La pensione non si tocca. Una volta maturata, non può essere oggetto di rimaneggiamenti da parte delle casse professionali (e degli enti previdenziali, in genere) nemmeno se in gioco c’è l’equilibrio dell’ente o l’equità tra le generazioni. Il principio del pro rata soccorre proprio a questo: a evitare di frustrare le aspettative di diritti in via di maturazione (diritti acquisiti), scindendo la pensione in due quote che si sommano tra loro: la prima calcolata sull’anzianità acquisita sotto il vigore della vecchia norma, la seconda sull’anzianità residua alla luce della nuova norma che, generalmente, è meno favorevole. A ribadirlo è la Corte di cassazione in due recenti sentenze, la n. 8847 e la n. 8848 del 18 aprile, di condanna della cassa di previdenza dei ragionieri.
Il calcolo della pensione. Le due sentenze riguardano il calcolo della pensione e la possibilità, per una cassa di previdenza, di modificarne i criteri in corso di maturazione. Nello specifico sono relative alla cassa di previdenza dei ragionieri e alla delibera 22 giugno 2002 con cui la cassa aveva modificato il sistema di calcolo delle pensioni retributive, passando da un criterio che teneva conto dei 15 migliori redditi del professionista conseguiti negli ultimi 20 anni precedenti la maturazione del diritto, a un nuovo criterio che tiene conto «della media di tutti i redditi».
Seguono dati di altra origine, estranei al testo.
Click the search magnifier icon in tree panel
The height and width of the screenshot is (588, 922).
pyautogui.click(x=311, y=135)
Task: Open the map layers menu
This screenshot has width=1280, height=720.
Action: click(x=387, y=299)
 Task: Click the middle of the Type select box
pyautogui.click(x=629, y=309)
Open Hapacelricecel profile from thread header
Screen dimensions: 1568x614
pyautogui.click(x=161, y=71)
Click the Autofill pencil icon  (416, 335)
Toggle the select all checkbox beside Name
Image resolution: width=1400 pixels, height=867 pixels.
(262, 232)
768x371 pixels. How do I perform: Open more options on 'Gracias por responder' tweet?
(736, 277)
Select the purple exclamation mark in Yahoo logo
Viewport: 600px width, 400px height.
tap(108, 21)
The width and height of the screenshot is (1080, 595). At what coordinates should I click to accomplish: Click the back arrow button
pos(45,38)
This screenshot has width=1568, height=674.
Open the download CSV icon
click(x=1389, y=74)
L’indirizzo si fa prevalente. Il problema, dunque, verte sul principio del pro rata, ossia su quel criterio che consente di ritoccare in corso di maturazione le regole di calcolo delle pensioni, introdotto dalla legge n. 335/1995 (riforma Dini delle pensioni) quale «principio di riforma economico-sociale della Repubblica». Le sentenze decidono una questione principale: se il principio del pro rata sia applicabile alle pensioni. La soluzione, infine, è la conferma di un indirizzo che, ormai, sta diventano consolidato. Ossia che il pro rata è pienamente applicabile anche alle pensioni. In origine, è la stessa Corte di cassazione ad affermare il contrario. Nella sentenza n. 14071/2007, infatti, sostiene che «il principio del pro rata deve intendersi fatto dal legislatore con riferimento ai parametri suscettibili di frazionamento nel tempo e di separata valutazione in relazione ai periodi temporali di vigenza di diverse normative, con la conseguenze che non sarebbe applicabile al sistema di calcolo della pensione, che non è suscettibile di frazionamento in quanto può avvenire esclusivamente al momento dell’accoglimento della domanda di pensionamento e deve essere eseguito secondo le norme in vigore in quel momento». Con successive sentenze, però, la stessa Corte (n. 24202/2009 e n. 20235/2010) ha invece optato per un diverso (opposto) orientamento. Orientamento che viene confermato dalle due recenti sentenze e per il quale se è vero, in via generale, che la pensione si calcola con le regole della normativa vigente all’epoca di maturazione del diritto, è altrettanto vero che il legislatore degli ultimi anni (che si connota per il perseguimento del risparmio della spesa previdenziale dei sistemi pubblici e privati) ricorre sovente alla diversa regola del pro rata, specificatamente per le prestazioni pensionistiche di anzianità e vecchiaia, i cui presupposti si maturano nel corso del tempo, andando a regolare quei casi in cui la lunga anzianità contributiva, che è prescritta come requisito, si colloca in un ambito temporale ove si succedono normative diverse e dove la più recente è, solitamente, meno favorevole alla regola precedente. In tal caso, il principio del pro rata esplica la sua principale finalità, che è quella di non frustrare le aspettative di diritti in via di perfezionamento: ciò che è stato maturato non può poi essere ritoccato, se non dal legislatore.